Tuesday, April 10, 2012

Late Schubert

When my daughter’s choir toured central Europe five years ago, one of our group’s stops was Schubert’s home in Vienna. Since moving to St. Louis, my wife Beth and I have heard the eighth and ninth symphonies performed by the St. Louis Symphony Orchestra. After all this, however, it was Schubert’s 1816 fifth symphony, frequently played on my Sirius-XM station, that made me pay more attention to the young Austrian composer.  So---on my ongoing journey of teaching myself about classical music---I enjoyed an article by Richard Wigmore in last month’s Gramophone magazine (March 2012) in which he discusses the music of Schubert’s final months, between the completion of Winterreise in the autumn of 1827 until Schubert’s death in November 1828.

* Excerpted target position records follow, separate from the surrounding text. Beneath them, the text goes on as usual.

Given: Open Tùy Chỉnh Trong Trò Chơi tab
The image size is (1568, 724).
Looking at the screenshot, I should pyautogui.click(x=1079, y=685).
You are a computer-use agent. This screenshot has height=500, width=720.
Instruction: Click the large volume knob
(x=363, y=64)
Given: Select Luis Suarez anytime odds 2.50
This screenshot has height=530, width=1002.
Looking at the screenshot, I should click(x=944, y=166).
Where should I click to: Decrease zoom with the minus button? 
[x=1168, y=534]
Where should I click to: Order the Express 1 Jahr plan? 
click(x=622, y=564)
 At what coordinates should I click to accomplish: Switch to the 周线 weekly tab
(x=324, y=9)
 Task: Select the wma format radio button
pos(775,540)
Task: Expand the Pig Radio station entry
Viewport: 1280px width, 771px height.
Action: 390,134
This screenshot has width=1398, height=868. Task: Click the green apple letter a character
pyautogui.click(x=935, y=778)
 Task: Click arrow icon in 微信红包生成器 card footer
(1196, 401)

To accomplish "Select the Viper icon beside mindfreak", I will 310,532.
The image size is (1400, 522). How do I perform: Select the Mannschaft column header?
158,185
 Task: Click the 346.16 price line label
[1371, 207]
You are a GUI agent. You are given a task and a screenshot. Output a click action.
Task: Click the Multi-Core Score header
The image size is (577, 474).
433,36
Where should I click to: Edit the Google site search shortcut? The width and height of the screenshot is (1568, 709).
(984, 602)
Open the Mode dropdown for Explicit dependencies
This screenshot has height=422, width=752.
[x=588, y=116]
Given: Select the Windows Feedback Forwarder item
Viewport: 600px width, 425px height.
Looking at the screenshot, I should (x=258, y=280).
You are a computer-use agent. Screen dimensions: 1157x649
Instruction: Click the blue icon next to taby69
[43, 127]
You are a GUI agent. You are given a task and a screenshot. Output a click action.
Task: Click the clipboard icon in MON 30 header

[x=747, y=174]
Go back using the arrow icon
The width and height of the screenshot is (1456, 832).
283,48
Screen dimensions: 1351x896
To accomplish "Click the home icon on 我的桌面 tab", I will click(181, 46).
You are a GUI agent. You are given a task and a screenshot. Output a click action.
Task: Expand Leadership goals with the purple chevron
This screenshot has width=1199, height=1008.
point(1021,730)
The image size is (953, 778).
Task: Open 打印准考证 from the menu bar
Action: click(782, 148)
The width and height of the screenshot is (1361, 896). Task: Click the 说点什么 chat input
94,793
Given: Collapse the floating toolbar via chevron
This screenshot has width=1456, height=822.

The article discusses several of Schubert’s late works, like the Mass in E flat. Wigmore writes, “The apocalyptic, harmonically visionary Sanctus is a musical counterpart of the molten canvases of Turner and late Goya, while the ‘Domine Deus’ and the Agnus Dei are unprecedented in their violent intensity” (p 28). There is the song cycle posthumously titled Schwanengesang.  There are also the piano sonatas in C minor, A major, and B flat major (D 958, 959, and 960), and the C major string quintet.  Schubert also began to sketch a D major symphony which, according to one pianist interviewed by Wigmore, looks ahead to Mahler's Das Lied von der Erde. 

Another pianist, Alfred Brendel, is quoted, “Mozart lived his life and arrived at a kind of late style. Schubert, on the contrary, was in the middle of a tremendous development when he died.” Wigmore continues, “with theose visionary late works in mind it is hard---far harder than with Mozart, as Brendel implies---to escape an aching sense of what might have been” (p. 33).